Die sonstigen Rückstellungen betragen
€ 1.300,00

Verbindlichkeiten werden mit ihrem Erfüllungsbetrag bilanziert (§ 253 I 2 HGB).

Die Restlaufzeiten der Verbindlichkeiten (§ 268 V 1 HGB, § 285 Nr.1 und Nr. 2 HGB) ergeben sich wie folgt:

 
Restlaufzeit
Summe
 
bis 1 Jahr
1 - 5 Jahre
> 5 Jahre
Verbindlichkeiten




gegenüber
Kreditinstituten
5.053,14
0,00
0,00
5.053,14
aus Lieferungen und Leistungen
19.644,67
0,00
0,00
19.644,67
gegenüber Gesellschafter
102.533,86
0,00
0,00
102.533,86
Sonstige
100.203,04
0,00
0,00
100.203,04
Summe
227.434,71
0,00
0,00
227.434,71

II. Angaben zur Gewinn- und Verlustrechnung

Die Gewinn- und Verlustrechnung wurde nach dem Gesamtkostenverfahren (§ 275 II HGB) aufgestellt.

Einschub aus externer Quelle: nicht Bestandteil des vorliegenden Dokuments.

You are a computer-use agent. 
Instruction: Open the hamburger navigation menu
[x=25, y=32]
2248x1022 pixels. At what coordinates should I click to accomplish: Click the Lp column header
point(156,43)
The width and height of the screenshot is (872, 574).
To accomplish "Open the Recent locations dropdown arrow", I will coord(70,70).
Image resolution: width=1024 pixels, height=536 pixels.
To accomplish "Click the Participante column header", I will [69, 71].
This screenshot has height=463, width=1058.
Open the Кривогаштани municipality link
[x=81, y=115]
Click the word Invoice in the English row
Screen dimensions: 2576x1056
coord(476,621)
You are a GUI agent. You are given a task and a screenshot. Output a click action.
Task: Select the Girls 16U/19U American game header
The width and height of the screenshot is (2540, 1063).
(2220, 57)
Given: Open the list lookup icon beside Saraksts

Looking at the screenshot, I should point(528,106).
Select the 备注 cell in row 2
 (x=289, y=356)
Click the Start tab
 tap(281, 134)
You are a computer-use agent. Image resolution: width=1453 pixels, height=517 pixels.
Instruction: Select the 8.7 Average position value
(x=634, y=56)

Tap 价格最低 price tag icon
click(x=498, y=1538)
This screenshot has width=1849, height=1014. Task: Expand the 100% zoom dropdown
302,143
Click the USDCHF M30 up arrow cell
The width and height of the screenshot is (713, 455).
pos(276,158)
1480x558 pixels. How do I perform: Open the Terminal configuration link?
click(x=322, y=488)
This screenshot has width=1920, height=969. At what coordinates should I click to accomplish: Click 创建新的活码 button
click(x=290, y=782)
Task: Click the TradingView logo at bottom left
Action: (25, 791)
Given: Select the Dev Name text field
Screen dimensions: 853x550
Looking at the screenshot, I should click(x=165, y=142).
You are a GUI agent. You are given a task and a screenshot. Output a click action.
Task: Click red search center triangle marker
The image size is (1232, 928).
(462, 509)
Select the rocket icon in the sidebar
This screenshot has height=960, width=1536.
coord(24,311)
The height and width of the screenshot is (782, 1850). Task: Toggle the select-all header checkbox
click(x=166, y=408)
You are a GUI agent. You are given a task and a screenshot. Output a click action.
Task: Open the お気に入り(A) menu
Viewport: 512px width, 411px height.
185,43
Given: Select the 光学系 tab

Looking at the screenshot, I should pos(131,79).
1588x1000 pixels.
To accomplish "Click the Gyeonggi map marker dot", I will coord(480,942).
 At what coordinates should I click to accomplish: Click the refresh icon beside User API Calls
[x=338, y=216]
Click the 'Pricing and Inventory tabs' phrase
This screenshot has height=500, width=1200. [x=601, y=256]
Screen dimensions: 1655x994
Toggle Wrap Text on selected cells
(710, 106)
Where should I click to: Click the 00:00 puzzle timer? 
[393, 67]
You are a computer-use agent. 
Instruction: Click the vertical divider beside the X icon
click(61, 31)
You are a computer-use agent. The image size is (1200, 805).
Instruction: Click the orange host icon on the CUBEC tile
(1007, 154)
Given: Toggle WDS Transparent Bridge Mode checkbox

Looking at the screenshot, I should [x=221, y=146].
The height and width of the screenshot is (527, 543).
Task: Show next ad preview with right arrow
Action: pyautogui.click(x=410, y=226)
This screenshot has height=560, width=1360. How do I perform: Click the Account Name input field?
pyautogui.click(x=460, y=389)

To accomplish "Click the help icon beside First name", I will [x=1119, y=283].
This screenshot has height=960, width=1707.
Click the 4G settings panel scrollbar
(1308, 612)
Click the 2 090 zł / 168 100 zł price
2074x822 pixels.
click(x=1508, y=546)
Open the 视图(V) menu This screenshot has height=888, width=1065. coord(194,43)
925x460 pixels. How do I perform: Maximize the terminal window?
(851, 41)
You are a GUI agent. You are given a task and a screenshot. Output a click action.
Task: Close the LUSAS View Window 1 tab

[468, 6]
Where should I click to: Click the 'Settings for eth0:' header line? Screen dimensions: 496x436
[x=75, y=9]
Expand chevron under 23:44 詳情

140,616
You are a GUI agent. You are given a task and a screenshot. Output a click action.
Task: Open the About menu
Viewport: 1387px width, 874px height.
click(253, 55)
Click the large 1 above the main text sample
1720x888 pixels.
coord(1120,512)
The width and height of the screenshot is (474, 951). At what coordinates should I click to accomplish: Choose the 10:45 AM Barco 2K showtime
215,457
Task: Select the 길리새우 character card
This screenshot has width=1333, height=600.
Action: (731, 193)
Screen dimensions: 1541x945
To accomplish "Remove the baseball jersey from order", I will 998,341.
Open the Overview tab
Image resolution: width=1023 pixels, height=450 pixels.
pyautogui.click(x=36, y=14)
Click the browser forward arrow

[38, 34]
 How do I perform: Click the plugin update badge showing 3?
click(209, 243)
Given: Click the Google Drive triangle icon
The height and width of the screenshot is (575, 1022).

Es wurden Abschreibungen auf immaterielle Vermögensgegenstände in Höhe von € 30.058,00 zur Bewertung des Geschäfts- oder Firmenwertes vorgenommen.

Es wurden außerplanmäßige Abschreibungen auf das bewegliche Anlagevermögen in Höhe von € 214,00 zur zutreffenden handelsrechtlichen Bewertung vorgenommen.

III. Sonstige Pflichtangaben

Die Gesellschaft ist bilanziell überschuldet. Zur Behebung einer  insolvenzrechtlichen Überschuldung hat die Gesellschafterin einen Rangrücktritt über € 100.000,00 erklärt. Die Geschäftsführerin hat sich ferner aufgrund einer positiven Fortführungsprognose vom Fortbestand der Gesellschaft überzeugt.

Geschäftsführerin war im Berichtsjahr Frau Martina Hagenow. Änderungen in der Geschäftsführung haben sich nicht ergeben. Die Geschäftsführerin ist alleinvertretungsberechtigt und von den Beschränkungen des § 181 BGB befreit.

Von den Erleichterungen der §§ 274a, 288 HGB wurde Gebrauch gemacht.

Wiesmoor, den 23. Juli 2012

gez. Martina Hagenow, Geschäftsführerin

sonstige Berichtsbestandteile


Angaben zur Feststellung:
Der Jahresabschluss wurde am 24.07.2012 festgestellt.